Network connectivity to the Global Catalog server must be fast and of high quality because
access to a GC is required for successful network logon. Given that a site is bounded by rapid
and reliable network connectivity, at least one GC domain controller per site is recommended.

Master Operation Roles (FSMO ROLES)

Multimaster domain replication assumes that all domain controllers eventually receive
synchronized Active Directory information. However, there are master domain controller
relationships to handle certain Active Directory information within a domain or forest. The
master roles are defined below:

Domain naming master. This domain controller manages the addition and removal of
domains in the forest. A forest can have only one domain naming master, which can be
transferred to another domain controller through the Active Directory Domains and
Trusts snap-in.

Infrastructure master. The infrastructure master is responsible for managing group and
user references. Expect a delay in changes to user g when they are made across domains.
Updates to other domains are made by the infrastructure master domain controller via a
process called multimaster replication. This master role can be transferred to another
domain controller through the Active Directory Users and Computers snap-in.

PDC Emulator master. In a mixed Windows 2000 and Windows NT environment, the
PDC Emulator master supports the BDCs. Thus, it manages user account and password
changes, and forwards that information to the Windows NT BDC. In a native mode
Windows 2000 environment, the PDC Emulator master receives preference in the
replication of user account passwords. Before a logon fails, it is checked for updated
information. This master role can be transferred to another domain controller through the
Active Directory Users and Computers snap-in.

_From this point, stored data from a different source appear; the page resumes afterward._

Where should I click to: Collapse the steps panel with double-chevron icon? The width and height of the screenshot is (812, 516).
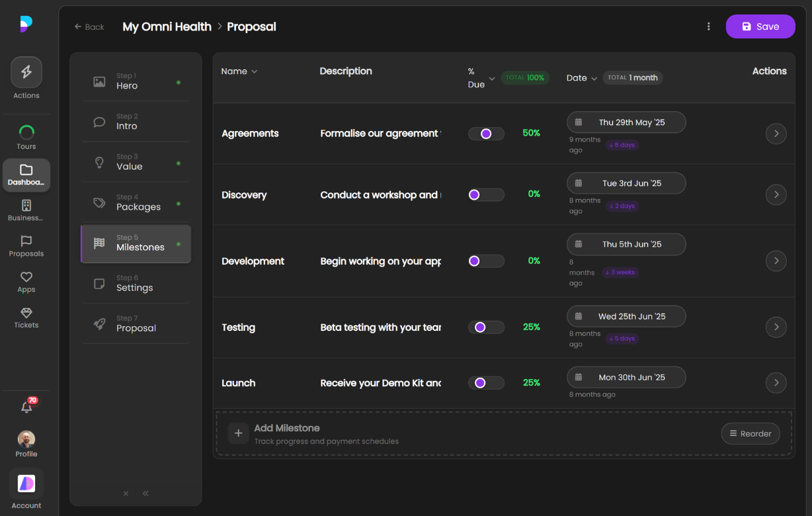[x=145, y=494]
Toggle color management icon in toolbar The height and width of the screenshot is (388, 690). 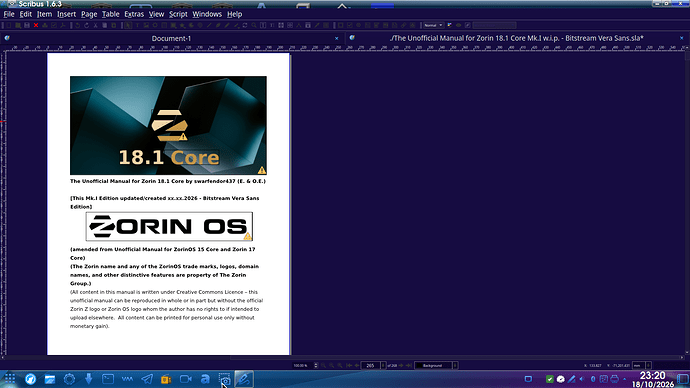[x=449, y=25]
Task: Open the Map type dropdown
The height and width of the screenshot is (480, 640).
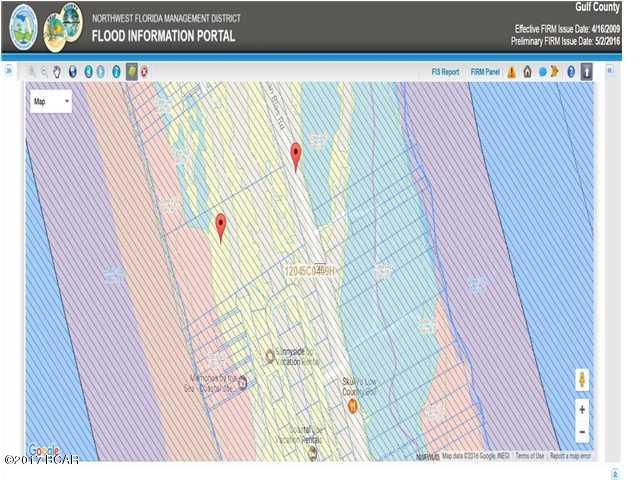Action: click(51, 102)
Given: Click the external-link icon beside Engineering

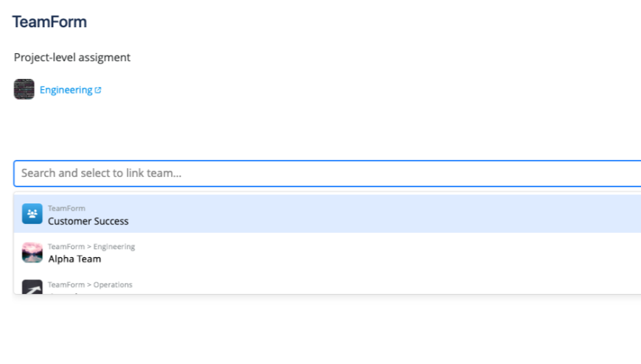Looking at the screenshot, I should [98, 90].
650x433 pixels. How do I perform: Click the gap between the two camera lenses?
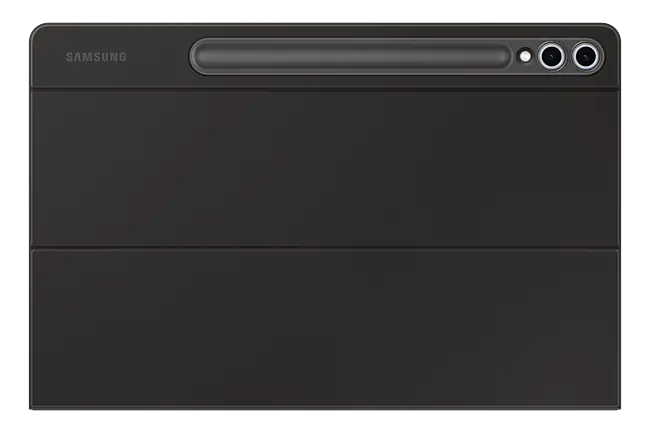point(568,56)
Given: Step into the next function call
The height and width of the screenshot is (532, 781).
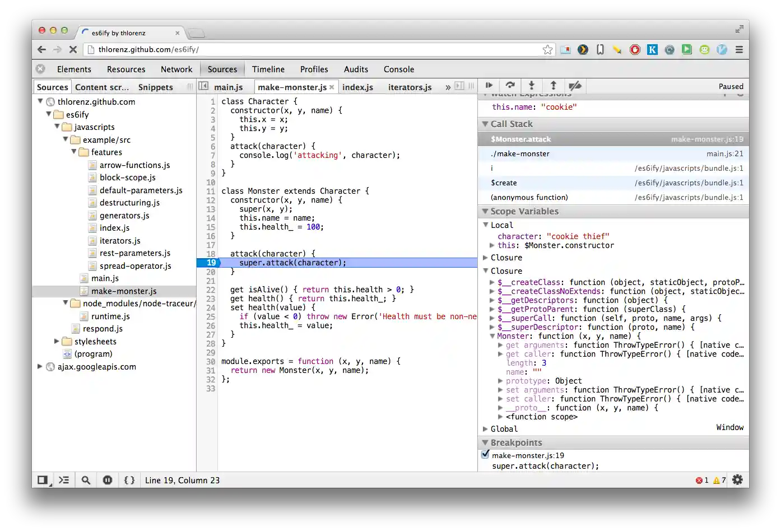Looking at the screenshot, I should coord(532,86).
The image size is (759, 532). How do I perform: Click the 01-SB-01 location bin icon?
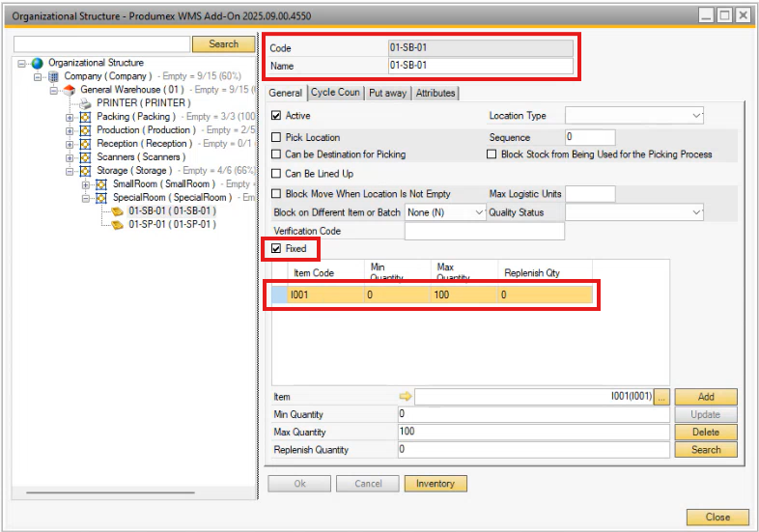click(118, 210)
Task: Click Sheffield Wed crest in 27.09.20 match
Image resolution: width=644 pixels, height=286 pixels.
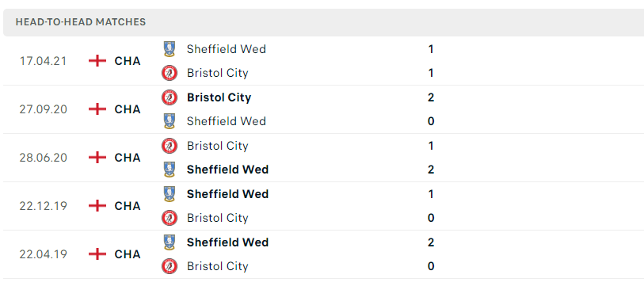Action: 169,121
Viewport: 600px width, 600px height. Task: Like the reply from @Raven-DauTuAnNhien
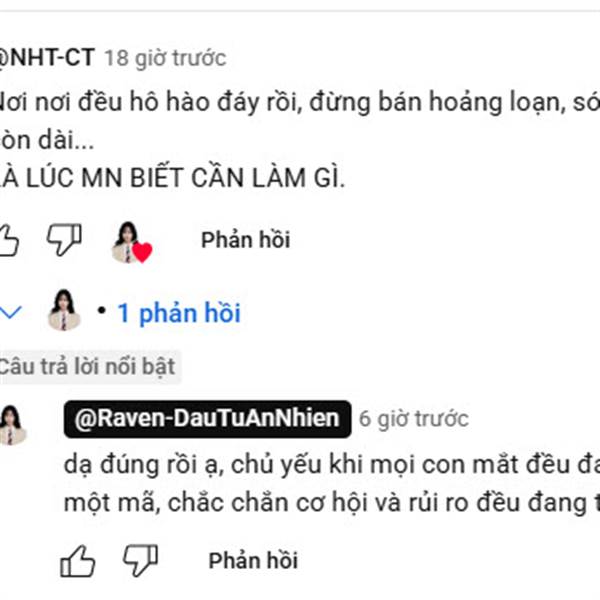coord(78,561)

Relative ID master. A single relative ID master in each domain of a tree manages the
allocation of sequential relative IDs (RIDs) to each of the domain controllers. This makes
all security IDs (SIDs) created in a domain relative to the domain controller. This master
role can be transferred to another domain controller through the Active Directory Users
and Computers snap-in.

Schema master. The schema master controls updates to the domain schema data. There
is one schema master in the entire forest. It can be transferred to another domain
controller through the Active Directory Schema Master snap-in.